Other Electric Pickup Trucks Delayed
General Motors is also experiencing some lack of demand for its upcoming electric pickup trucks from Chevrolet and GMC. The company said it will delay the conversion of its Orion Assembly plant in Michigan, which was supposed to be repurposed for the production of the Chevrolet Silverado EV and GMC Sierra EV pickups, and will push production to late 2025 in order to “better manage capital investment while aligning with evolving EV demand.”
“Evolving EV demand” is the key phrase here. “Brands like Chevrolet, Ford, and GMC made assumptions about what percentage of their future truck sales would be electric trucks. It’s clear those assumptions were unrealistic based on the current and near-term future demand for these models,” iSeeCars analyst and longtime industry watcher Karl Brauer told Yahoo Finance.
Brauer noted that, compared to conventional trucks, electric pickup trucks cost more up front and require an even larger dedicated space to store and charge. “Now roll in their compromised real-world functionality, with shorter ranges even before adding passengers, payload, or a trailer, and your potential buyers get pretty scarce compared to traditional trucks.”
Rivian & Lifestyle Buyers
Things are a little different at Rivian, which manufactures what it refers to as “lifestyle vehicles.” It delivered 15,564 vehicles in the third quarter, beating Wall Street estimates and 23% more than in the second quarter. Rivian also confirmed its 52,000 unit 2023 production goal, as it tries to meet demand for its trucks.
Rivian never tried to address the work truck market like Ford and GM did. Instead, it targeted coastal and higher income buyers who were more interested in recreational activities. Though Rivian is far from profitable, it has been cutting costs and predicts it will become profitable in 2024.
Karl Brauer says Rivian’s success illustrates the variation in market appetite between adventure oriented electric pickups and electric work trucks. “The overwhelming majority of truck buyers purchase their vehicles to satisfy real world demands that no other vehicle can satisfy. It appears electric pickup trucks aren’t yet capable of satisfying those needs.”

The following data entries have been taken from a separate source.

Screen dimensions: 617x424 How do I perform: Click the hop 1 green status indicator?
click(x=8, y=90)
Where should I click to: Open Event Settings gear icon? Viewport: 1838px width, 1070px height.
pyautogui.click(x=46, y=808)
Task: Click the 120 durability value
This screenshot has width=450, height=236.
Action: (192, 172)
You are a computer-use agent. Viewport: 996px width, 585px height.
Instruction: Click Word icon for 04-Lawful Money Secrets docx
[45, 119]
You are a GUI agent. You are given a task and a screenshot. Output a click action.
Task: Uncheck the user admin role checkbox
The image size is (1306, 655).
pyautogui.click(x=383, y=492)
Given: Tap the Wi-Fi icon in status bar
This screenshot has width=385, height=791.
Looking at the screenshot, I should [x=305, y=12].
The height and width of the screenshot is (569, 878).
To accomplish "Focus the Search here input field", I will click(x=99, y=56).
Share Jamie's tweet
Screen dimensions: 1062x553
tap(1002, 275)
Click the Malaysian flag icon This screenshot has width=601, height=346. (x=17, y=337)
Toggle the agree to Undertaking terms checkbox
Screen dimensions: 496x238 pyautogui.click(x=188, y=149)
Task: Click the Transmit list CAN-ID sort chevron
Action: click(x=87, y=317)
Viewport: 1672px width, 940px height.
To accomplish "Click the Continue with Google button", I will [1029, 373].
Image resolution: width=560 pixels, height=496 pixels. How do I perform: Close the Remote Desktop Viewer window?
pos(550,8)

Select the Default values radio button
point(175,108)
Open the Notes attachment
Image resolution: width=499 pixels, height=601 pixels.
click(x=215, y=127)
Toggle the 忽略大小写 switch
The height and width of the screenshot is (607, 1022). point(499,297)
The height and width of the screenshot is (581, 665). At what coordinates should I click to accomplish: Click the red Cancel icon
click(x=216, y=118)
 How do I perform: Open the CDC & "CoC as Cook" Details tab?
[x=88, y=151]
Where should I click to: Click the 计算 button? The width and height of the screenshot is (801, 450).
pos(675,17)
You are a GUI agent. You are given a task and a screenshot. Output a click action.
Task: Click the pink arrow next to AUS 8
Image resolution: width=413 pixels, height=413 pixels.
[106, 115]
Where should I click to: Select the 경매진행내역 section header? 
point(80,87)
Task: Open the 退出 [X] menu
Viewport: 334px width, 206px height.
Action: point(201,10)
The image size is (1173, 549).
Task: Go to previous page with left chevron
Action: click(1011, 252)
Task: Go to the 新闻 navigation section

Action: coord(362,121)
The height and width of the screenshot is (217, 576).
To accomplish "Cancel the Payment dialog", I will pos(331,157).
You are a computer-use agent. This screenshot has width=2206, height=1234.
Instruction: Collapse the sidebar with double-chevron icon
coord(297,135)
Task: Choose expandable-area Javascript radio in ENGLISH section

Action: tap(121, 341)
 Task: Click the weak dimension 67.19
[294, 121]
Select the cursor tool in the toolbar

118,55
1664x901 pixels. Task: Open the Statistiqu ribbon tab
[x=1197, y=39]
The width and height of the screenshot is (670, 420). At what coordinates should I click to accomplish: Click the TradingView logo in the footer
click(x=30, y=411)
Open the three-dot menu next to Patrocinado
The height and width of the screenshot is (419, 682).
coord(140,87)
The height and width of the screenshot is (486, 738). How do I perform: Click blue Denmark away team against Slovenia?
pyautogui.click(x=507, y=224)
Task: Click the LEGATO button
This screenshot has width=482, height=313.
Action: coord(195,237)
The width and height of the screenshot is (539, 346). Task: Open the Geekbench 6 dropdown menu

“Tesla’s customer profile is all about early adopting, ensuring plenty of initial excitement for its first truck,” he added, “But Tesla’s buyers are not, by nature, truck buyers. And truck buyers, as we now know, are not by nature electric vehicle buyers. After the initial rush, Cybertruck sales will be like Model S and Model X sales — a fraction of Tesla’s total volume.”
Kevin Roberts has a slightly different take. “The elephant in the room is the coming Cybertruck. If it’s a hit, then we’ll probably see OEMs get more aggressive with launches.”
The UAW strike is probably forcing Ford, GM, and Stellantis to trim their spending somewhat. The strike has already cost them hundreds of millions of dollars, particularly because the union has targeted the factories that manufacture the most profitable models — SUVs and pickup trucks.
But the topic no one really wants to talk about is whether electric pickup trucks can do what conventional working pickups do — haul cargo, pull trailers, and so forth. The allure of onboard power to run power tools or V2H technology that can keep a home powered up for days during a grid outage is strong, but not strong enough to offset the developing narrative that electric pickup trucks just can’t do the job when there’s work to be done. Until that changes, they will likely remain in the slow lane in America.